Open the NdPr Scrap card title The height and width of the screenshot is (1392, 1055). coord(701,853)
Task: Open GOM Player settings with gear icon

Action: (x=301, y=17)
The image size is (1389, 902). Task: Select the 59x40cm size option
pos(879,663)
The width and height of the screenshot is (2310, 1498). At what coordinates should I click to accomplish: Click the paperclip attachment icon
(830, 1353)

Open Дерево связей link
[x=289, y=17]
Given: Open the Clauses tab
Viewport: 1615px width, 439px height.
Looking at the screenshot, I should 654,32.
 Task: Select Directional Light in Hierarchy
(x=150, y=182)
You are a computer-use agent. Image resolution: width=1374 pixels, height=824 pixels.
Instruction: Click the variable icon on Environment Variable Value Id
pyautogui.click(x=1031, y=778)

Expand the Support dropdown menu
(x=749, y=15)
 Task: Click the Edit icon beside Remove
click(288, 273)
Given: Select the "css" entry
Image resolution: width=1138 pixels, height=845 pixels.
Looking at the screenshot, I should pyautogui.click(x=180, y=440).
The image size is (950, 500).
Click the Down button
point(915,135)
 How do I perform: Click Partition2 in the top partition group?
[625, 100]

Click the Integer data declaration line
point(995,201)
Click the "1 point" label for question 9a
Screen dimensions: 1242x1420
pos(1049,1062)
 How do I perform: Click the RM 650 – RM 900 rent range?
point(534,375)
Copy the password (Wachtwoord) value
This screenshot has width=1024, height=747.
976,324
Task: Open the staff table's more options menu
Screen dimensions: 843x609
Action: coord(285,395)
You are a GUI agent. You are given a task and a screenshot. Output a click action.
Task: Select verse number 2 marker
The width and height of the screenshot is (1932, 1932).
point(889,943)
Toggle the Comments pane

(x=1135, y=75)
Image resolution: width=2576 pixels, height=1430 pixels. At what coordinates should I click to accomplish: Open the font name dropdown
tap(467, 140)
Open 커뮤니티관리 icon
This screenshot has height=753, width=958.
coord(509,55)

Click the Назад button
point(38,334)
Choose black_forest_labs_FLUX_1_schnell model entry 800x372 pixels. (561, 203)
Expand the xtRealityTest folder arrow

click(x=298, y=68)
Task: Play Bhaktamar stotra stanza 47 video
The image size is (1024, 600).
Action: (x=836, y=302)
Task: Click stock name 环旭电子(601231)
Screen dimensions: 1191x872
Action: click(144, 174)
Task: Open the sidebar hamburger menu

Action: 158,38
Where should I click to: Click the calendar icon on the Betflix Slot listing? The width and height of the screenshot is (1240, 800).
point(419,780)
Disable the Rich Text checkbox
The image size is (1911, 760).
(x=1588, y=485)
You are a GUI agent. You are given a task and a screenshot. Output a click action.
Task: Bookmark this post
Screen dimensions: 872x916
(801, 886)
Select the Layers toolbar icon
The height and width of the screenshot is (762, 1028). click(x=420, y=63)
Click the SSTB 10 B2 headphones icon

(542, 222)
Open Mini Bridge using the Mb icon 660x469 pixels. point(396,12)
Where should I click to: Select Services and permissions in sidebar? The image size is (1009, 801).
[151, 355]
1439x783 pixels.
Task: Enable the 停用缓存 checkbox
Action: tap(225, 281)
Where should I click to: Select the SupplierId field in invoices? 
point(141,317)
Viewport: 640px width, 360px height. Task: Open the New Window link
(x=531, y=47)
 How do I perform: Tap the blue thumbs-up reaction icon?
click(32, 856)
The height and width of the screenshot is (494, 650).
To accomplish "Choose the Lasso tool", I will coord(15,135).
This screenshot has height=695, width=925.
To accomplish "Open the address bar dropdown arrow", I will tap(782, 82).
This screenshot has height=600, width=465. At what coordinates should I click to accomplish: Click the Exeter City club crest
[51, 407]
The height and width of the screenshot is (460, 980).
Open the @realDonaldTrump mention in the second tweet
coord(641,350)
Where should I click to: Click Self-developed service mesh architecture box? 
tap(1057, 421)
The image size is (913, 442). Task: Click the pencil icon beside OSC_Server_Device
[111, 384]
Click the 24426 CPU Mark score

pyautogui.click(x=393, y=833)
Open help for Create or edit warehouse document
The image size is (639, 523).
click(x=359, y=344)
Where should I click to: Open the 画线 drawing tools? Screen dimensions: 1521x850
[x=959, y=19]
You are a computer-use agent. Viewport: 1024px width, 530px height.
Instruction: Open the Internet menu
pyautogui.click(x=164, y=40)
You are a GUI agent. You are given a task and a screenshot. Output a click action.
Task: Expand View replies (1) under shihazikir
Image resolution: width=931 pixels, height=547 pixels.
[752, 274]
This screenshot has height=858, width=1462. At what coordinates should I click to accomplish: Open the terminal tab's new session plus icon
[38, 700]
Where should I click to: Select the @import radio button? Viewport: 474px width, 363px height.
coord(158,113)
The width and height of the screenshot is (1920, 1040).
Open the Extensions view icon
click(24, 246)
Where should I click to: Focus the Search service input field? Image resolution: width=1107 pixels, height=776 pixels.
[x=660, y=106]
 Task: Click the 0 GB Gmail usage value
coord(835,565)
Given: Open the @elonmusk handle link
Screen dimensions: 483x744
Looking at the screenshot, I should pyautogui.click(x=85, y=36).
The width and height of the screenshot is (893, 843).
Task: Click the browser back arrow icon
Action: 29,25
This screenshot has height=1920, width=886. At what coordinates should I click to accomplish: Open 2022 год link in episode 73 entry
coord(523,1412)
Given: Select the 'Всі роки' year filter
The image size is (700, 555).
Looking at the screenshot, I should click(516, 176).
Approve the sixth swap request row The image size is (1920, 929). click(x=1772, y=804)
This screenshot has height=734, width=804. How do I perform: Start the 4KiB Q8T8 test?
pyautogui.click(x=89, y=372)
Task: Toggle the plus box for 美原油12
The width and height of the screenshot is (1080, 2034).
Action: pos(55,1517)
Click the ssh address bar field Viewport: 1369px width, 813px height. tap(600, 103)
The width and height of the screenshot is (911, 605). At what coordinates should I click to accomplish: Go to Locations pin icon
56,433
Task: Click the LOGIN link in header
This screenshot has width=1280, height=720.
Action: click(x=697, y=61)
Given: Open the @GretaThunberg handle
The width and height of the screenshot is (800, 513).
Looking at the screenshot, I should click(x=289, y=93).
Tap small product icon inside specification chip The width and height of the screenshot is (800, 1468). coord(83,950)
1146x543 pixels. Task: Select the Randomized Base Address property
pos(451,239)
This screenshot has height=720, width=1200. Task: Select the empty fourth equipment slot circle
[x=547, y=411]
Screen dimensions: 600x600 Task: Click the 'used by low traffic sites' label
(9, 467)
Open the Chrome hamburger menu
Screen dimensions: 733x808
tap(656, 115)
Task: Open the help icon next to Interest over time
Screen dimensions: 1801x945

_Assignment_: Would you please transcribe each line of the material exactly?

_The answer_:
Open the NdPr Scrap card title The height and width of the screenshot is (1392, 1055). coord(701,853)
Task: Open GOM Player settings with gear icon

Action: (x=301, y=17)
The image size is (1389, 902). Task: Select the 59x40cm size option
pos(879,663)
The width and height of the screenshot is (2310, 1498). At what coordinates should I click to accomplish: Click the paperclip attachment icon
(830, 1353)

Open Дерево связей link
[x=289, y=17]
Given: Open the Clauses tab
Viewport: 1615px width, 439px height.
Looking at the screenshot, I should 654,32.
 Task: Select Directional Light in Hierarchy
(x=150, y=182)
You are a computer-use agent. Image resolution: width=1374 pixels, height=824 pixels.
Instruction: Click the variable icon on Environment Variable Value Id
pyautogui.click(x=1031, y=778)

Expand the Support dropdown menu
(x=749, y=15)
 Task: Click the Edit icon beside Remove
click(288, 273)
Given: Select the "css" entry
Image resolution: width=1138 pixels, height=845 pixels.
Looking at the screenshot, I should pyautogui.click(x=180, y=440).
The image size is (950, 500).
Click the Down button
point(915,135)
 How do I perform: Click Partition2 in the top partition group?
[625, 100]

Click the Integer data declaration line
point(995,201)
Click the "1 point" label for question 9a
Screen dimensions: 1242x1420
pos(1049,1062)
 How do I perform: Click the RM 650 – RM 900 rent range?
point(534,375)
Copy the password (Wachtwoord) value
This screenshot has width=1024, height=747.
976,324
Task: Open the staff table's more options menu
Screen dimensions: 843x609
Action: coord(285,395)
You are a GUI agent. You are given a task and a screenshot. Output a click action.
Task: Select verse number 2 marker
The width and height of the screenshot is (1932, 1932).
point(889,943)
Toggle the Comments pane

(x=1135, y=75)
Image resolution: width=2576 pixels, height=1430 pixels. At what coordinates should I click to accomplish: Open the font name dropdown
tap(467, 140)
Open 커뮤니티관리 icon
This screenshot has height=753, width=958.
coord(509,55)

Click the Назад button
point(38,334)
Choose black_forest_labs_FLUX_1_schnell model entry 800x372 pixels. (561, 203)
Expand the xtRealityTest folder arrow

click(x=298, y=68)
Task: Play Bhaktamar stotra stanza 47 video
The image size is (1024, 600).
Action: (x=836, y=302)
Task: Click stock name 环旭电子(601231)
Screen dimensions: 1191x872
Action: click(144, 174)
Task: Open the sidebar hamburger menu

Action: 158,38
Where should I click to: Click the calendar icon on the Betflix Slot listing? The width and height of the screenshot is (1240, 800).
point(419,780)
Disable the Rich Text checkbox
The image size is (1911, 760).
(x=1588, y=485)
You are a GUI agent. You are given a task and a screenshot. Output a click action.
Task: Bookmark this post
Screen dimensions: 872x916
(801, 886)
Select the Layers toolbar icon
The height and width of the screenshot is (762, 1028). click(x=420, y=63)
Click the SSTB 10 B2 headphones icon

(542, 222)
Open Mini Bridge using the Mb icon 660x469 pixels. point(396,12)
Where should I click to: Select Services and permissions in sidebar? The image size is (1009, 801).
[151, 355]
1439x783 pixels.
Task: Enable the 停用缓存 checkbox
Action: tap(225, 281)
Where should I click to: Select the SupplierId field in invoices? 
point(141,317)
Viewport: 640px width, 360px height. Task: Open the New Window link
(x=531, y=47)
 How do I perform: Tap the blue thumbs-up reaction icon?
click(32, 856)
The height and width of the screenshot is (494, 650).
To accomplish "Choose the Lasso tool", I will coord(15,135).
This screenshot has height=695, width=925.
To accomplish "Open the address bar dropdown arrow", I will tap(782, 82).
This screenshot has height=600, width=465. At what coordinates should I click to accomplish: Click the Exeter City club crest
[51, 407]
The height and width of the screenshot is (460, 980).
Open the @realDonaldTrump mention in the second tweet
coord(641,350)
Where should I click to: Click Self-developed service mesh architecture box? 
tap(1057, 421)
The image size is (913, 442). Task: Click the pencil icon beside OSC_Server_Device
[111, 384]
Click the 24426 CPU Mark score

pyautogui.click(x=393, y=833)
Open help for Create or edit warehouse document
The image size is (639, 523).
click(x=359, y=344)
Where should I click to: Open the 画线 drawing tools? Screen dimensions: 1521x850
[x=959, y=19]
You are a computer-use agent. Viewport: 1024px width, 530px height.
Instruction: Open the Internet menu
pyautogui.click(x=164, y=40)
You are a GUI agent. You are given a task and a screenshot. Output a click action.
Task: Expand View replies (1) under shihazikir
Image resolution: width=931 pixels, height=547 pixels.
[752, 274]
This screenshot has height=858, width=1462. At what coordinates should I click to accomplish: Open the terminal tab's new session plus icon
[38, 700]
Where should I click to: Select the @import radio button? Viewport: 474px width, 363px height.
coord(158,113)
The width and height of the screenshot is (1920, 1040).
Open the Extensions view icon
click(24, 246)
Where should I click to: Focus the Search service input field? Image resolution: width=1107 pixels, height=776 pixels.
[x=660, y=106]
 Task: Click the 0 GB Gmail usage value
coord(835,565)
Given: Open the @elonmusk handle link
Screen dimensions: 483x744
Looking at the screenshot, I should pyautogui.click(x=85, y=36).
The width and height of the screenshot is (893, 843).
Task: Click the browser back arrow icon
Action: 29,25
This screenshot has height=1920, width=886. At what coordinates should I click to accomplish: Open 2022 год link in episode 73 entry
coord(523,1412)
Given: Select the 'Всі роки' year filter
The image size is (700, 555).
Looking at the screenshot, I should click(516, 176).
Approve the sixth swap request row The image size is (1920, 929). click(x=1772, y=804)
This screenshot has height=734, width=804. How do I perform: Start the 4KiB Q8T8 test?
pyautogui.click(x=89, y=372)
Task: Toggle the plus box for 美原油12
The width and height of the screenshot is (1080, 2034).
Action: pos(55,1517)
Click the ssh address bar field Viewport: 1369px width, 813px height. tap(600, 103)
The width and height of the screenshot is (911, 605). At what coordinates should I click to accomplish: Go to Locations pin icon
56,433
Task: Click the LOGIN link in header
This screenshot has width=1280, height=720.
Action: click(x=697, y=61)
Given: Open the @GretaThunberg handle
The width and height of the screenshot is (800, 513).
Looking at the screenshot, I should click(x=289, y=93).
Tap small product icon inside specification chip The width and height of the screenshot is (800, 1468). coord(83,950)
1146x543 pixels. Task: Select the Randomized Base Address property
pos(451,239)
This screenshot has height=720, width=1200. Task: Select the empty fourth equipment slot circle
[x=547, y=411]
Screen dimensions: 600x600 Task: Click the 'used by low traffic sites' label
(9, 467)
Open the Chrome hamburger menu
Screen dimensions: 733x808
tap(656, 115)
Task: Open the help icon next to Interest over time
Screen dimensions: 1801x945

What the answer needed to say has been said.